Amtsrichterhaus

Erinnerungen an den "Maler des Lichts"

Schwarzenbek (cus). Das Licht hat Arthur Illies (1870-1952) schon als Kind fasziniert: Sonnenstrahlen, die sich zwischen Bäumen brechen oder ein strahlend blauer Himmel.

Ein Lehrer erklärte dem Hamburger Kaufmannssohn zwar, ein blauer Himmel wäre eintönig und müsse deshalb stets mit Wolken oder Rauch gemalt werden, doch Illies versuchte stets die Weite und das Licht mit Farben darzustellen.

Zu seinem 140-jährigen Geburtstag holte Kustodin Meike Wenck Illies Werke, er gilt auch als Maler des Hamburger Alstertals, zu einer Retrospektive ins Amtsrichterhaus.
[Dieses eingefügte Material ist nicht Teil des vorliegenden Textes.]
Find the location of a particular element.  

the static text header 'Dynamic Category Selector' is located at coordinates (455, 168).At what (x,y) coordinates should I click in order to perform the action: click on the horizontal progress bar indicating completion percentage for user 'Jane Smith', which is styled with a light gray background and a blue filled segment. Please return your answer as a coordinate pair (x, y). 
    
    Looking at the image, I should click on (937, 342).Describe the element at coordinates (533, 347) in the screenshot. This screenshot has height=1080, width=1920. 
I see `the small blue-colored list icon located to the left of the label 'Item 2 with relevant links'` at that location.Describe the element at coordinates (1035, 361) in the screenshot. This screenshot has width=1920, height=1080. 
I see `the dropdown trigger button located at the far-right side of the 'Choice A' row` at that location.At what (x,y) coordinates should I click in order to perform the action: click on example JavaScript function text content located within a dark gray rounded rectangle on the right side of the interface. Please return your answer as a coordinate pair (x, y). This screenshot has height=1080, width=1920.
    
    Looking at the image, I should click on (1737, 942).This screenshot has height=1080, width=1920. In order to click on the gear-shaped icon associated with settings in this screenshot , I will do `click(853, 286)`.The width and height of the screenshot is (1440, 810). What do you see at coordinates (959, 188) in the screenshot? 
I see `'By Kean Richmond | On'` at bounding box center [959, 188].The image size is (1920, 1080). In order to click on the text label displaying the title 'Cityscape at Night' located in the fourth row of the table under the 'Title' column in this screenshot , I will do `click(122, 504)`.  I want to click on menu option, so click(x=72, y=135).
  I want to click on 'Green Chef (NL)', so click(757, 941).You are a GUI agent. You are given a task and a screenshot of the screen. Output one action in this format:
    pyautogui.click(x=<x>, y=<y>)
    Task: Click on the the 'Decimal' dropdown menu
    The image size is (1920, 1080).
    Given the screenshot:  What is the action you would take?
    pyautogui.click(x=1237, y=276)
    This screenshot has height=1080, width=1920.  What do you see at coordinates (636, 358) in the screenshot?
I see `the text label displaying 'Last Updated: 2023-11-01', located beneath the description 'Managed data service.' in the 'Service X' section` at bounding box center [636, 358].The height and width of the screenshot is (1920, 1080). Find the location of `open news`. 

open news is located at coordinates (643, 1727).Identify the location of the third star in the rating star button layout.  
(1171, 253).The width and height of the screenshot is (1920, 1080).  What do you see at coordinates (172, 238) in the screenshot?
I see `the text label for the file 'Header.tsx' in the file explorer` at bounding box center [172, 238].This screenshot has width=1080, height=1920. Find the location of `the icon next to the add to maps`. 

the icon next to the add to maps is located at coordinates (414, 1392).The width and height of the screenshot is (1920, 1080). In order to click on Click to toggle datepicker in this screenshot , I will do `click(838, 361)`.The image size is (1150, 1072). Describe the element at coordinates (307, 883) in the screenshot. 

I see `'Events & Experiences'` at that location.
Zu Jahresbeginn hatte bereits die Hamburger Kunsthalle dem Maler eine Ausstellung gewidmet. Viele Bilder stellten die Illies-Familienstiftung und das Museum für das Fürstentum Lüneburg, wo Illies seit 1934 lebte, zur Verfügung. Die Ausstellung am Körnerplatz 10 läuft bis 20. Februar 2011 und ist freitags bis sonntags von 15 bis 18 Uhr geöffnet.